Saar-Landtag : Linke scheitert mit Antrag für neue Klinik-Aufsicht

Der Landtag hat den Gesetzentwurf der Linksfraktion zur „Stärkung der Aufsicht über das Universitätsklinikum des Saarlandes“ (UKS) abgelehnt. Die Fraktion wollte die Klinik-Aufsicht umstrukturieren und die Rechts- und Fachaufsicht ausschließlich dem Wissenschaftsministerium übertragen.

Hintergrund ist der mutmaßliche Missbrauchsskandal am UKS. Dort soll ein 2016 verstorbener Assistenzarzt der Klinik für Kinder- und Jugendpsychiatrie zwischen 2010 und 2014 Kinder missbraucht haben. Der Untersuchungsausschuss des Landtags versucht zu klären, wer zu welchem Zeitpunkt bereits von den Fällen gewusst hatte, die erst vergangenes Jahr an die Öffentlichkeit gedrungen waren.

Erst kurz zuvor soll die Fachaufsicht des UKS die Rechtsaufsicht – das der Staatskanzlei unter Ministerpräsident Tobias Hans (CDU) angegliederte Wissenschaftsministerium – informiert haben.

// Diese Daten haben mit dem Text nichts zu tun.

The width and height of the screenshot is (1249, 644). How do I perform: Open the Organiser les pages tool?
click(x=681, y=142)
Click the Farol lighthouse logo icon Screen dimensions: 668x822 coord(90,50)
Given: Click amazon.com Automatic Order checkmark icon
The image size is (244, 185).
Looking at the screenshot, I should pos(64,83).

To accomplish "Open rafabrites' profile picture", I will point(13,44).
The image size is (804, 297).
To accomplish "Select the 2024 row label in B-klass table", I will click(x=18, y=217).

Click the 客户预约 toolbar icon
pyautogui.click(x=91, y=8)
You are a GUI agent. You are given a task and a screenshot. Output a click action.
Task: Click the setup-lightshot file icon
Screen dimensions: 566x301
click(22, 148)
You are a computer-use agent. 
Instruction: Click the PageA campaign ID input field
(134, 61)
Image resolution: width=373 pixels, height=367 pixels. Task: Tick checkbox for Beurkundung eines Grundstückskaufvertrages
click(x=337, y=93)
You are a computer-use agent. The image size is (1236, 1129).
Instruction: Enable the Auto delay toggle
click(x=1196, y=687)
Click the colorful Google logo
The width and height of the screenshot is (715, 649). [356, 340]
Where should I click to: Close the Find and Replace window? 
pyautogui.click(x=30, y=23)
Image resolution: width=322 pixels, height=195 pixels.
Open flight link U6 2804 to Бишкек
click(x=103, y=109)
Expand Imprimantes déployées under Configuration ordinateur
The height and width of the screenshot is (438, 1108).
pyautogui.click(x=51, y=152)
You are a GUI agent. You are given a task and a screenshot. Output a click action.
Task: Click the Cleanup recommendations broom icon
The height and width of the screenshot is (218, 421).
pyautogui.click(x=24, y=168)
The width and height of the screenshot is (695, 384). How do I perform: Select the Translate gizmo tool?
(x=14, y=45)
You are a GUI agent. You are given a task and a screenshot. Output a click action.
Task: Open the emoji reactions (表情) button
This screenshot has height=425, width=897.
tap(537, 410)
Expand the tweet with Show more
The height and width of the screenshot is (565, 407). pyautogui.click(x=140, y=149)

Mit dem Gesetzentwurf, so sagte Linken-Abgeordnete Astrid Schramm, werde die Aufsicht über die UKS „vereinheitlicht und gestärkt“. „Es gibt derzeit keine klare Zuständigkeit. Das ist empörend“, sagte ihr Fraktionschef Oskar Lafontaine.

Dem widersprachen die Abgeordneten Jutta Schmitt-Lang (CDU) und Jürgen Renner (SPD). „Die Regelung ist klar: Bei Verstoß gegen berufsrechtliche Pflichten muss die Krankenhausaufsicht informieren. Warum das nicht passiert ist, klärt der Untersuchungsausschuss“, sagte Renner. Dafür sei der Antrag der Linken nicht die Lösung.